米国の規制分類番号(ECCN)番号との比較
参加国の法令は国際レジームであるAG,ワッセーナーアレンジメンでの決定に準じて各国が法令改正をおこなっています、WCOでのHS改正に対応して各国が法改正をおこなっているのと同じようなものです。
HSは各国で若干が違いがあるもののほぼ共通で、(税関の判断により若干見解が異なる
などもありますが)比較的各国の対比を見ることは簡単です。
しかし、貿管令別1貨物等省令番号と米国のECCN番号には全くの相関関係がありません
米国とEUの基準は若干の違いはあるものの先頭の番号は似通っていますので対比することはそう難しくありません。
日本の法令はまさにガラパゴス化しているのでは?と実務をやっていて非常に強く感じます。
例えばポンプ。米国では2B350で規制され、 EU規制でも2B350iで規制されています。

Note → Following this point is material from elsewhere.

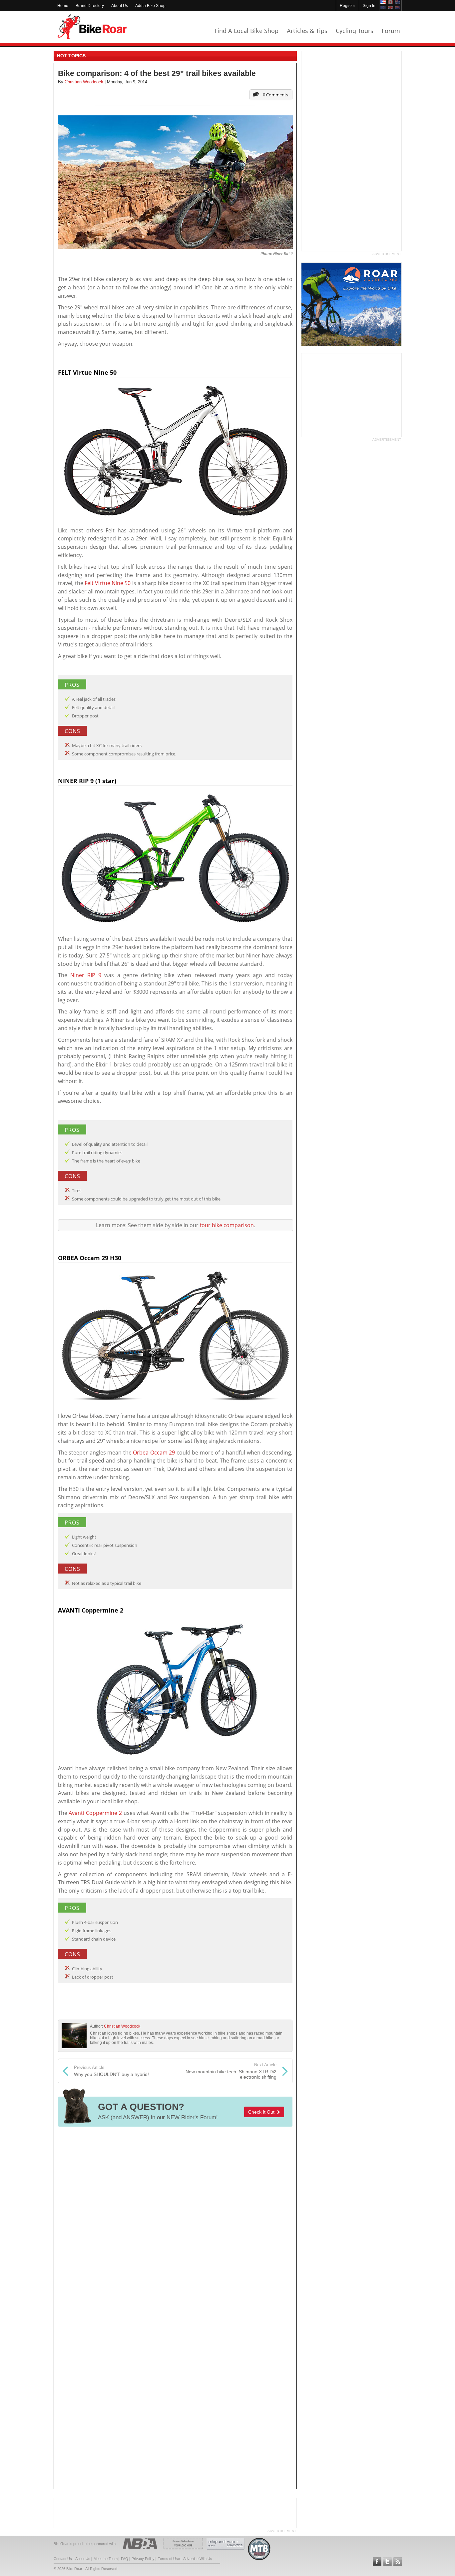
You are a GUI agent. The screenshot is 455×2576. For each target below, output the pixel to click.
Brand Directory (90, 5)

しかし日本の貿管令別1ではの3項2-9となり、2B350とはなんの関連性もありません。
(そもそも日本の法令はアルファベットを使用しません。)
このような状況ですので、諸外国からの問い合わせに対しては、都度別1項番とECCN番号を対して判断しなければならないのです。モノによっては一つのECCN番号に対して別1の複数項が該当するものもあり、確認には時間がかかります。(しかも規定がイロハニホヘトで並んでいるので、それをどうやって読み代えるなどの検討も必要です。)
そうです!とても面倒です。
関連団体も番号の統一化を要求して要望書を提出しています。
「2004年度日本経団連規制改革要望」(2004年11月16日)において、欧米コードとの対比表の策定による対照化、さらに中長期的な検討課題として欧米先進国と同様の国際基準のコードへの統一化を要望した。
これに対して政府からの回答は…….
1、輸出管理レジームにおいて合意された同じ規制品目リストに基づく海外との対照に非常な手間はかからない。
2、わが国には欧米のコードについての解釈権がなく、コードの変更等にもわが国の関与は及ばない。
3、各国独自の現行法体系を大幅に超えて統一することにかかるコストとそれによって得られる効果を
比較衡量すれば、対応は困難である
4、項番等の現行体系の大幅な変更による各企業の社内文書や輸出管理体制の変更によりコストがかかる
このような回答です。この回答から関係当局が「わかりやすさ・理解しやすさ」を法令制定時に考慮していないことは明白ですね。
実務を経験した人この回答を見て感じることは……
1、非常な手間がかかります。
2、AGやWASSENERの決定に準じで各国の基準も変更されるので関与が及ぶ及ばないの見地でなく
HSなみにコードを統一化し、わかりやすさ理解しやすさを考慮してほしい。
3、統一しないで進んでいくコストの方がかかる。
4、一時的にコストはかかりますが、現行の番号の不一致がどれほど業務の時間を費やしているかを考慮すべき。
となります。
一度作ってしまった制度・政策を見直すことには消極的ですので、今後も番号統一はないと考えられます。「国際レジームに準じていれば番号がどうであれ、それでOK」ということでしょうか?一度ゴーサインがでた政策は何があっても方向変換に応じない考え方は、監督官庁がいままで推進してきた何かの政策にも酷似しているように感じます。
以上、次回は貿管令の部分品規定とECCNのデミニマスレベルについてまとめてみます。